Fiona McCade: Well, bile does have its uses I suppose
GIVE me five minutes and I could come up with a list of things I loathe that's longer than Simon Cowell's bank statement. In fact, I could happily start with Simon Cowell, followed swiftly by people who refuse to queue, Jimmy Tarbuck, Keira Knightley … the list goes on.
But generally, I try not to let the negativity get to me. I'd rather go out of my way to avoid these people than to hunt them down and kill them. (Well, apart from the people who won't queue. If I had a machine gun, I'd probably use it.)
I have strong dislikes but I prefer not to get homicidal about them. Unfortunately for Rebecca Black, not everybody feels this way. The 13-year-old is world famous for singing a song called Friday in a YouTube video.
She didn't write the song, but it's not great and neither is her singing, but hey, she's a child. Even if the sound of Friday makes you want to rip out your eardrums with a claw hammer and throw them to a pack of rabid hyenas, it's still just a song, sung by a little girl. Who would make a fuss about that?
Well, so far, more than three million people have felt the need to register their dislike of the video. Just the other week, it was removed from YouTube after enduring months of derisively negative comments.
However, for some, it wasn't enough to say how much they hated a child's attempt at making music. They sent her messages dripping with bile and hate; they wrote things like: "I hope you go cut (yourself] and die", and "I hope you'll get an eating disorder so you'll look pretty"; they e-mailed her and phoned her to threaten her life and demand that she take down the video.
Police are investigating. But meanwhile Rebecca can't go anywhere unaccompanied, for fear of being attacked.
Seriously, would you threaten to kill someone because you don't like their song? If that's normal, how come Cheryl Cole is still alive? What on earth happened to live and let live?
I just don't get it. But the way we express ourselves has definitely shifted over the last decade or so. It has a lot to do with the fact that people now hide behind internet identities, so flinging bile has become safe for the nameless, faceless millions who have nothing better to do than cyber-bully kids.
It's also much easier to spew a venom-filled e-mail and hit "send" than it used to be to write a letter in green ink, pay for a stamp and go out to post it. It feels like our whole society is getting more negative - and wallowing in it.
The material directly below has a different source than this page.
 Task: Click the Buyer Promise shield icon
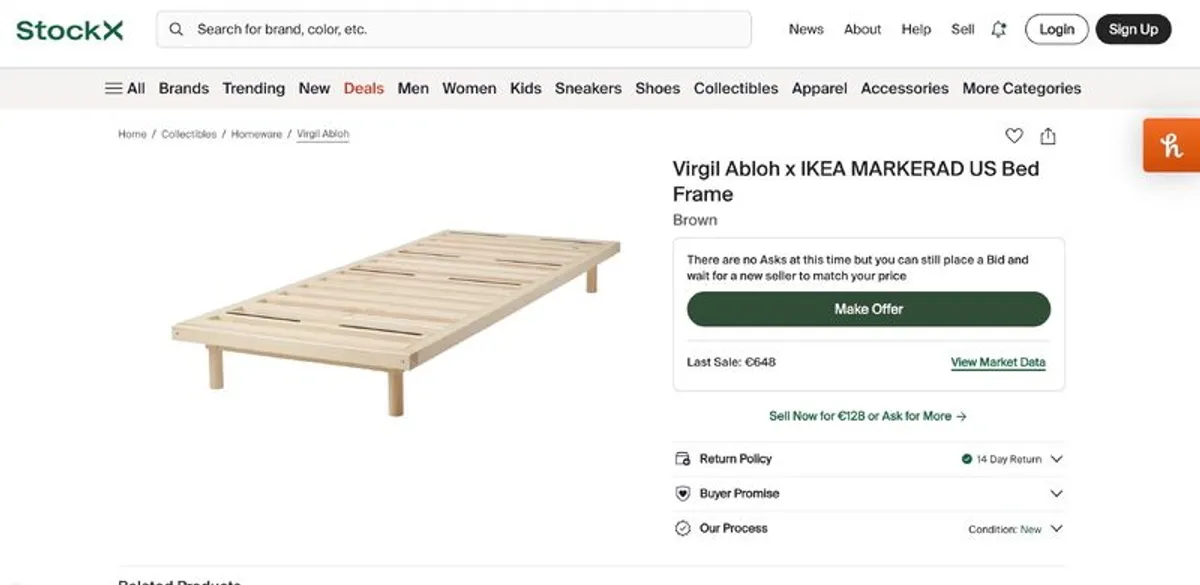[683, 493]
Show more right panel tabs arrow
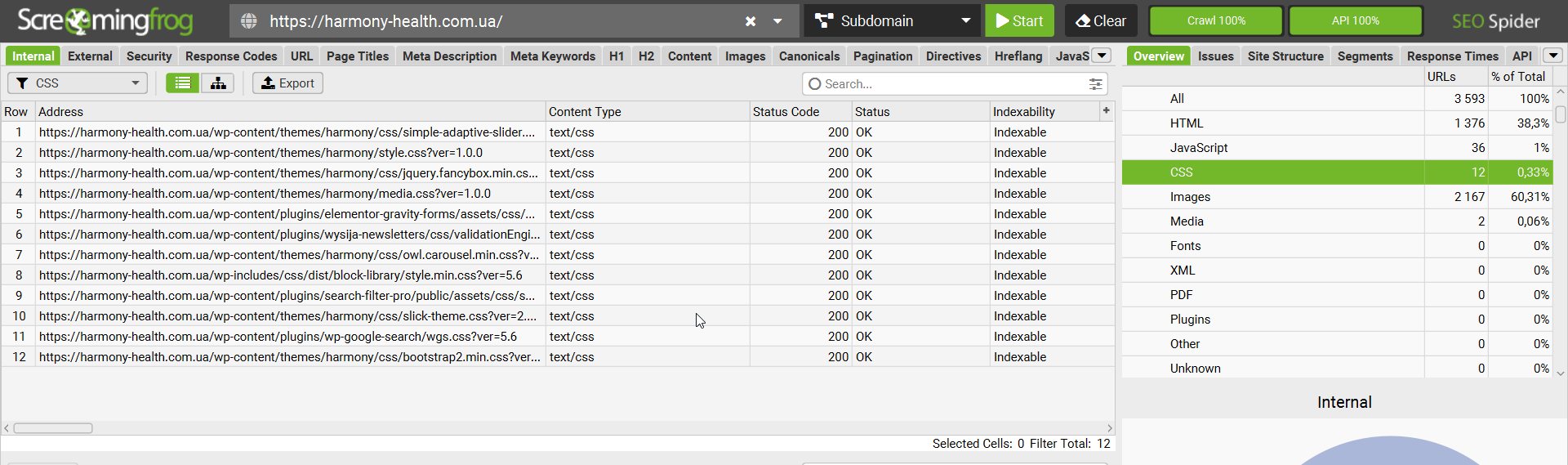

Take the first series of Big Brother, for instance. It was essentially a game show, so everyone cheered the contestants as they entered the house. Later, the audience started booing unpopular housemates. Fast-forward ten years and in the final Channel 4 series, the audience booed the new housemates the moment they emerged from their limos. For fun.
We're breeding a Taste Taleban, who can't tolerate things they don't like. They have to tear them down and totally destroy them, before moving on to the next thing that inspires their ire. Anyone is free to spew hate and negativity, especially if they're safe behind a firewall of internet anonymity.
OK, Friday is dire, so why not just turn it off? Ignore it. Maybe even have a laugh and get on with your life? It's not hurting anybody, it's not damaging, pornographic, or violent. It's a kid, singing a song. That's all.
I'm mystified by the energy some people put into hating, but perhaps there's something positive to say about it. It's no help to poor, little Rebecca Black, but perhaps it's necessary for all these angry, bitter people to have somewhere to vent their spleens.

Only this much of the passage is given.